* [What this exercise asks]:
- A) From the passage on childhood lead poisoning below, transcribe everything from "Paul F. Wehrle" down to "D. Smith M.D.".
- B) Using the passage on childhood lead poisoning below, answer the following:
(i) What percentage of recognized cases occur in children in the 1- to 3-year age range?
(ii) According to careful surveys, what share of young children living in deteriorated urban slum housing show evidence of poisoning?
(iii) What proportion of survivors of lead encephalopathy sustain permanent irreversible damage to the brain?

* [Text provided]:

- - - - -

Paul F. Wehrle M.D., James N. Yamazaki M.D., Robert L. Brent M.D., J. Julian Chisolm Jr. M.D., John L. Doyle M.D., Emmett L. Fagan M.D., Laurence Finberg M.D., Andre J. Nahmias M.D., G. D. Carlyle Thompson M.D., Lee E. Farr M.D., Robert J. M. Horton M.D., Robert W. Miller M.D., Allan B. Coleman M.D., Joel J. Alpert M.D., Henri J. Breault M.D., Virginia G. Harris M.D., Robert G. Scherz , Robert D. Semsch M.D., and Hugo D. Smith M.D.

Lead poisoning in childhood is a preventable disease. Virtually all cases occur in children who live in old, deteriorated houses which were built and painted years ago when the use of lead-based paints on housing surfaces was widespread. Eighty-five percent of recognized cases occur in children in the 1- to 3-year age range in which pica (the habit of eating non-food substances) is prevalent. Consequently, the disease results from the interaction between hazardous housing and the child with pica. Early diagnosis of plumbism on clinical grounds alone is exceedingly difficult, and often impossible. Furthermore, by the time the clinical diagnosis is obvious, permanent brain damage which cannot be modified by therapy may already have taken place. Although the true incidence of plumbism is not known, careful surveys have revealed that 10 to 25% of young children who live in deteriorated urban slum housing show evidence of increased absorption of lead and that 2 to 5% show evidence of poisoning. While recent therapeutic advances have reduced the mortality of acute lead encephalopathy, it is now apparent that at least one-third of the survivors of encephalopathy sustain permanent irreversible damage to the brain. Significant reduction in the risk of permanent brain damage, therefore, requires identification of the child with increased body lead burden prior to the onset of poisoning. Fundamentally, both the prevention of adverse health effects due to lead and the treatment of identified cases depend upon the elimination of the housing hazard which lies at the root of the problem.

- - - - -

* [Material shown]:
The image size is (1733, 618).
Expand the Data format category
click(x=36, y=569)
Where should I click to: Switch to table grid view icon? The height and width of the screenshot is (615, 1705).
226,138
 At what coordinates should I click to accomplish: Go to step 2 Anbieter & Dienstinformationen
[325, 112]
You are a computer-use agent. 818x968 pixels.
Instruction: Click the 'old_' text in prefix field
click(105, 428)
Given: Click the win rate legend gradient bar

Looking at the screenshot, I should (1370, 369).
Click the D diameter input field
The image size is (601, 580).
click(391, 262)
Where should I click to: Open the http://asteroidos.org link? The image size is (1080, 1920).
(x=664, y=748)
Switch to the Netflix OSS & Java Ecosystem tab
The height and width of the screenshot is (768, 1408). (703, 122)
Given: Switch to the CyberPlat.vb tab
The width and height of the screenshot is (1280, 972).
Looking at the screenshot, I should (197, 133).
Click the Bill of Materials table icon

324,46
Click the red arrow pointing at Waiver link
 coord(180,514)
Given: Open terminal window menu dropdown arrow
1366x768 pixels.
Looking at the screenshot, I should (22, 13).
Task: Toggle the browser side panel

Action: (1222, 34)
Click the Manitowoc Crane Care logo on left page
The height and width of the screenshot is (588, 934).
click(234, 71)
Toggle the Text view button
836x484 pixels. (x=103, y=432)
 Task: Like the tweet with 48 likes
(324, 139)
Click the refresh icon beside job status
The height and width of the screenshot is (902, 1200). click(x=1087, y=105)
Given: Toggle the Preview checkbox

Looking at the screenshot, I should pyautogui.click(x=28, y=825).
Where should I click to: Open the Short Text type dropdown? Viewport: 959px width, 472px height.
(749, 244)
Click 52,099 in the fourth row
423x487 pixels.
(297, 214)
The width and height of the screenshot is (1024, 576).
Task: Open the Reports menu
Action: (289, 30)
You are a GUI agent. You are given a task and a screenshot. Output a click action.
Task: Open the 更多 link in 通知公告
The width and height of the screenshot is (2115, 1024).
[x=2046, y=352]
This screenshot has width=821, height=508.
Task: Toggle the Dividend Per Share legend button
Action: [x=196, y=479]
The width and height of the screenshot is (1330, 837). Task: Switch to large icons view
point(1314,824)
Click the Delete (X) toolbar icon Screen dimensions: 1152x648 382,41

- - - - -

* [Exercise results]:
- A)
Paul F. Wehrle M.D., James N. Yamazaki M.D., Robert L. Brent M.D., J. Julian Chisolm Jr. M.D., John L. Doyle M.D., Emmett L. Fagan M.D., Laurence Finberg M.D., Andre J. Nahmias M.D., G. D. Carlyle Thompson M.D., Lee E. Farr M.D., Robert J. M. Horton M.D., Robert W. Miller M.D., Allan B. Coleman M.D., Joel J. Alpert M.D., Henri J. Breault M.D., Virginia G. Harris M.D., Robert G. Scherz , Robert D. Semsch M.D., and Hugo D. Smith M.D.

- B)
(i) Eighty-five percent.
(ii) 2 to 5%.
(iii) At least one-third.